Ma’ati Na’ti Katan – which in the ancient Mayan language means “I don’t understand” – is the phrase that, according to legend, gave rise to one of the most iconic place names in Central America: Yucatán. A misunderstanding, a wrong word, that became the symbol of an entire territory. And it is precisely from this misunderstanding that the photographic project by Francesco Quarato is born – a visual journey that explores the complexity and poetry of southeastern Mexico.

In 2024, Francesco and his partner Laura traveled three thousand kilometers in a small Nissan March, crossing the regions of Yucatán, Quintana Roo, and Campeche. A slow journey, full of stops in hidden villages, deserted roads, torrential rains, and chance encounters.
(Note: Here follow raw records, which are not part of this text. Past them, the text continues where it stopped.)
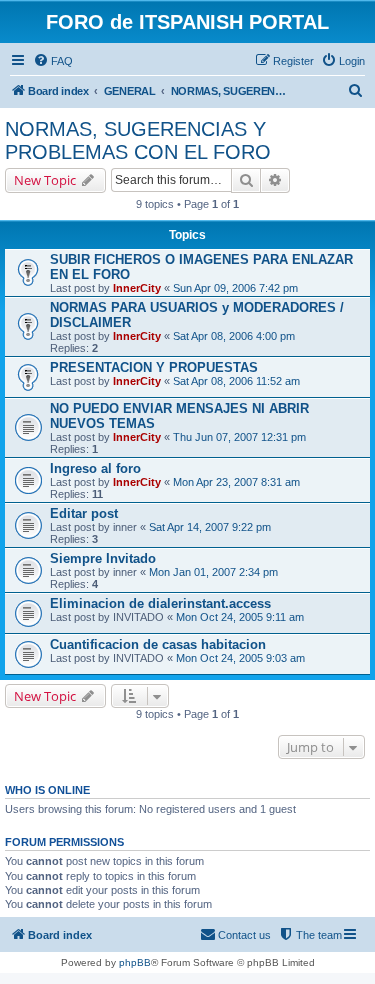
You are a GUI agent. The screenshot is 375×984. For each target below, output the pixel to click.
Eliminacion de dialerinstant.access (160, 603)
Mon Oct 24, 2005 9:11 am (240, 617)
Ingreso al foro (95, 468)
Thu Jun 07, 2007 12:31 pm (239, 437)
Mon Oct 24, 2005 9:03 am (240, 658)
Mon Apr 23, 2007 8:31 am (236, 482)
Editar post (84, 513)
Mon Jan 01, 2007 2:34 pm (213, 572)
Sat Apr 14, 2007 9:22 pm (210, 527)
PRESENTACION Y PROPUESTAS (154, 367)
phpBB (135, 962)
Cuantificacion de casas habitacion (158, 644)
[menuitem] (53, 61)
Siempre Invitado (103, 558)
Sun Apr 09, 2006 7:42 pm (235, 288)
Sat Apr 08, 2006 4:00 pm (234, 336)
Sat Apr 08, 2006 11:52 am (236, 381)
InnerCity (137, 288)
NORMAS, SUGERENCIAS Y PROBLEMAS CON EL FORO (138, 140)
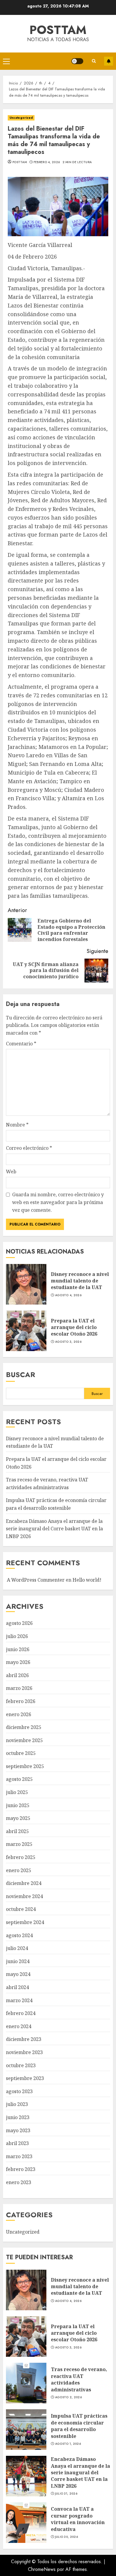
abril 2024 (17, 1987)
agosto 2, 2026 (68, 2397)
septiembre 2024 (25, 1922)
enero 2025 (18, 1870)
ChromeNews (42, 2569)
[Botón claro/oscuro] (77, 61)
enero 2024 (18, 2026)
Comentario (21, 1043)
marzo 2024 (19, 2000)
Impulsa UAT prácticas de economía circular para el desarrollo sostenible (26, 2429)
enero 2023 (18, 2182)
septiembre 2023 (25, 2078)
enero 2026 (18, 1714)
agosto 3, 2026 (68, 1342)
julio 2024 (17, 1948)
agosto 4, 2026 (68, 1295)
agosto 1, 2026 (68, 2444)
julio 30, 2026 (66, 2537)
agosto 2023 (19, 2091)
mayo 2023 (18, 2130)
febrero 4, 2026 (47, 162)
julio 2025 (17, 1792)
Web (11, 1171)
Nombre (17, 1124)
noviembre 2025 (24, 1740)
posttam (19, 162)
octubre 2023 (21, 2065)
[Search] (93, 61)
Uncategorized (21, 117)
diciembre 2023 (23, 2039)
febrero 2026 (20, 1701)
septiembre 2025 (25, 1766)
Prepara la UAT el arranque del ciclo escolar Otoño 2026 (26, 1331)
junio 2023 (17, 2117)
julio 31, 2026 (66, 2494)
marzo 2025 (19, 1844)
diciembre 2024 (23, 1883)
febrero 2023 (20, 2169)
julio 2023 (17, 2104)
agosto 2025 (19, 1779)
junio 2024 (17, 1961)
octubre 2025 (21, 1753)
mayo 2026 (18, 1662)
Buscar (20, 1374)
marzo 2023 (19, 2156)
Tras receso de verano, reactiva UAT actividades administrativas (26, 2383)
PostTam (58, 29)
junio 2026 (17, 1649)
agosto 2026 (19, 1623)
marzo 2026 (19, 1688)
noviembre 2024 (24, 1896)
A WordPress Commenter (36, 1580)
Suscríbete (108, 61)
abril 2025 (17, 1831)
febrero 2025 (20, 1857)
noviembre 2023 (24, 2052)
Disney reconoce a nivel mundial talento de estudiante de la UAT (26, 1284)
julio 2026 (17, 1636)
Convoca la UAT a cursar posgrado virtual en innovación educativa (26, 2522)
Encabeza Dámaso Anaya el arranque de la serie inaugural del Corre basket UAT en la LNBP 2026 (54, 1529)
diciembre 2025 (23, 1727)
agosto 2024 (19, 1935)
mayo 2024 (18, 1974)
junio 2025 (17, 1805)
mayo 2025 (18, 1818)
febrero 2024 (20, 2013)
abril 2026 (17, 1675)
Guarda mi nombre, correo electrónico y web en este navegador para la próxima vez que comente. (58, 1202)
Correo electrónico (29, 1148)
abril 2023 (17, 2143)
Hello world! (87, 1580)
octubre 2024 (21, 1909)
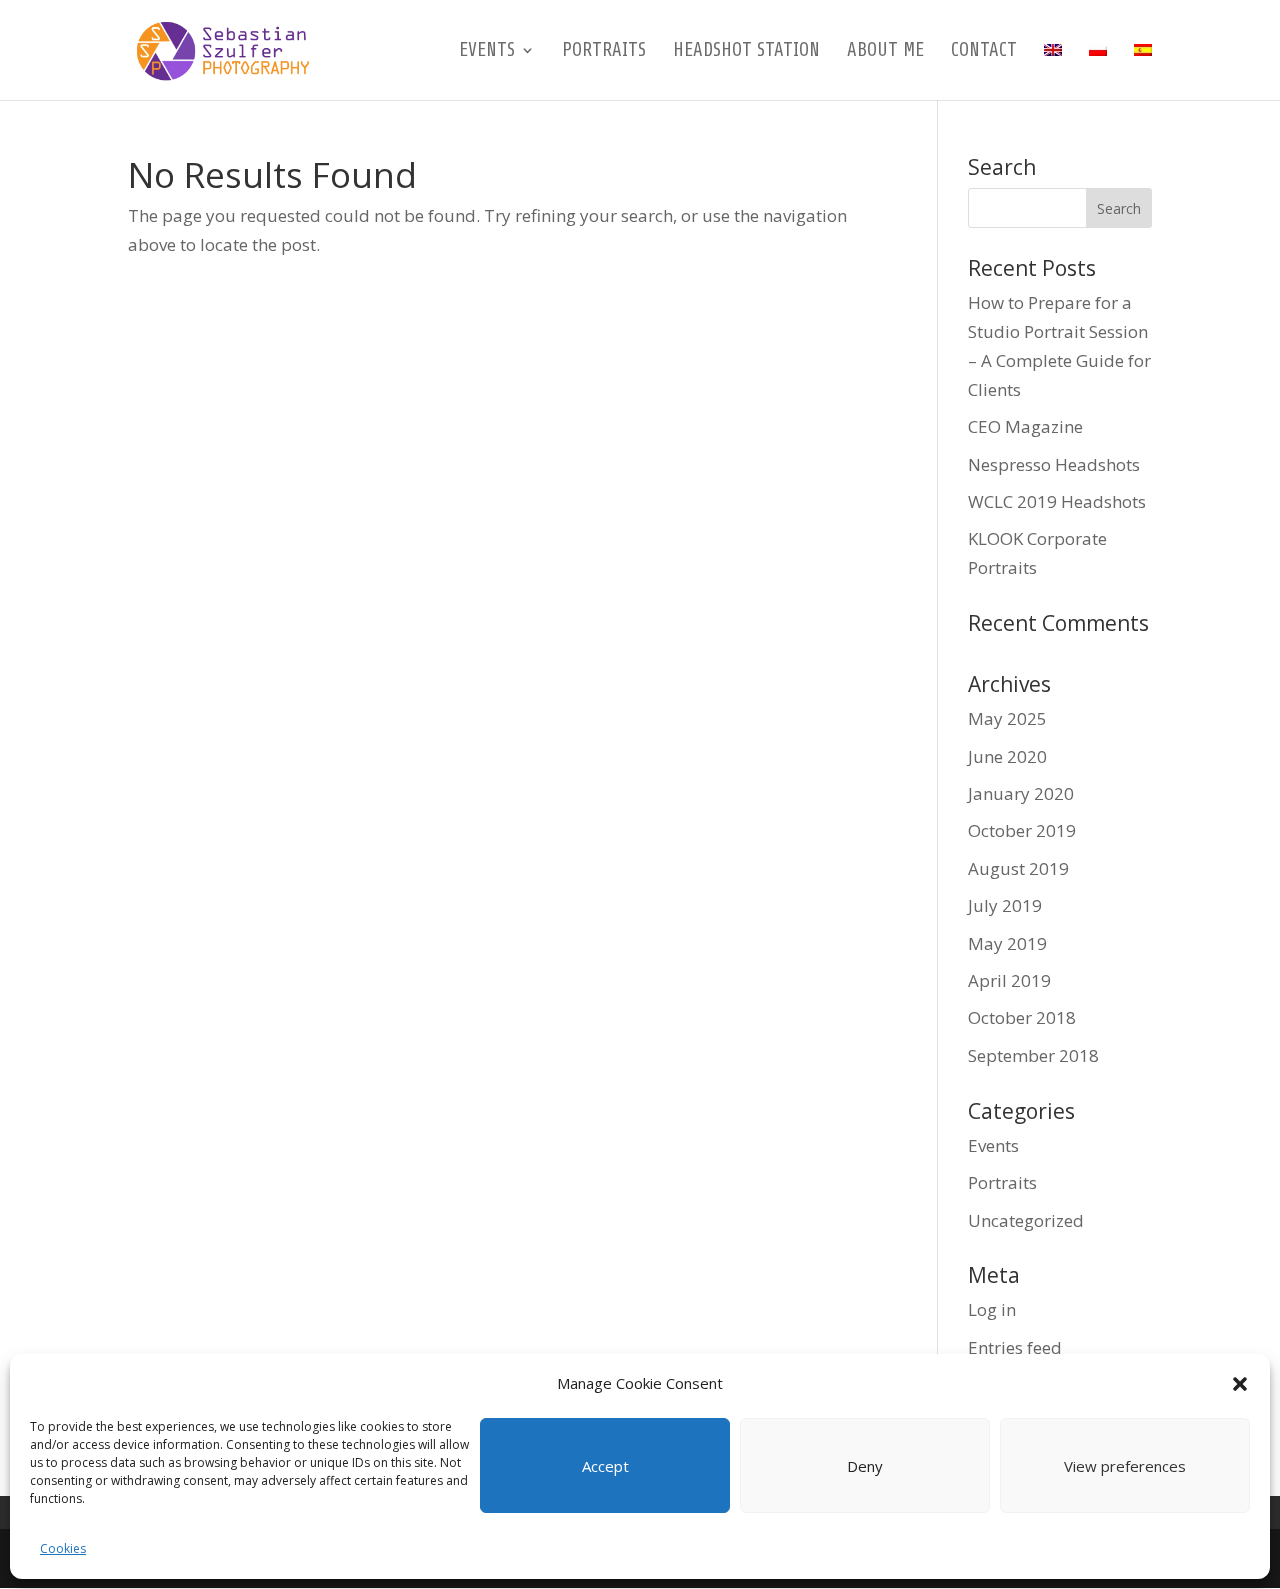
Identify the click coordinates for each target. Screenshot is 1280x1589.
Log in (992, 1309)
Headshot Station (746, 52)
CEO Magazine (1025, 426)
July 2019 (1005, 905)
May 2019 (1007, 943)
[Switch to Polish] (1098, 71)
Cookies (63, 1548)
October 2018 (1022, 1017)
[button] (1240, 1384)
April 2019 (1009, 980)
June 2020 (1007, 756)
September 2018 (1033, 1055)
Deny (865, 1466)
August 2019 (1018, 868)
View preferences (1125, 1466)
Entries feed (1015, 1347)
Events (487, 52)
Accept (605, 1466)
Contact (984, 52)
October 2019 (1022, 830)
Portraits (604, 52)
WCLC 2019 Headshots (1057, 501)
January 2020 (1021, 793)
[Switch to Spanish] (1143, 71)
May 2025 (1007, 718)
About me (885, 52)
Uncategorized (1026, 1220)
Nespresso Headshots (1054, 464)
Ma’ati Na’ti Katan is the visual diary of that experience: a mosaic of fragmented impressions that gently conveys the spirit of the place.




Francesco Quarato’s photographs do not seek the exotic or the spectacular. On the contrary, they focus on the smallest details: the home altar, the reflection of light on a peeling wall, the silence of a sultry afternoon. Each shot is an attempt to tell the story of an intimate Mexico, where the sacred mixes with the mundane, and modernity coexists with an ancient and quiet spirituality.



What emerges is an aesthetic made of dust, reflections, and simple gestures. Rickety trucks, bicycles loaded with goods, cars that seem to carry the weight of family histories: everything becomes a symbol of identity, resistance, and pride. In this fragile balance between past and present, Quarato captures the essence of a country that does not reveal itself immediately.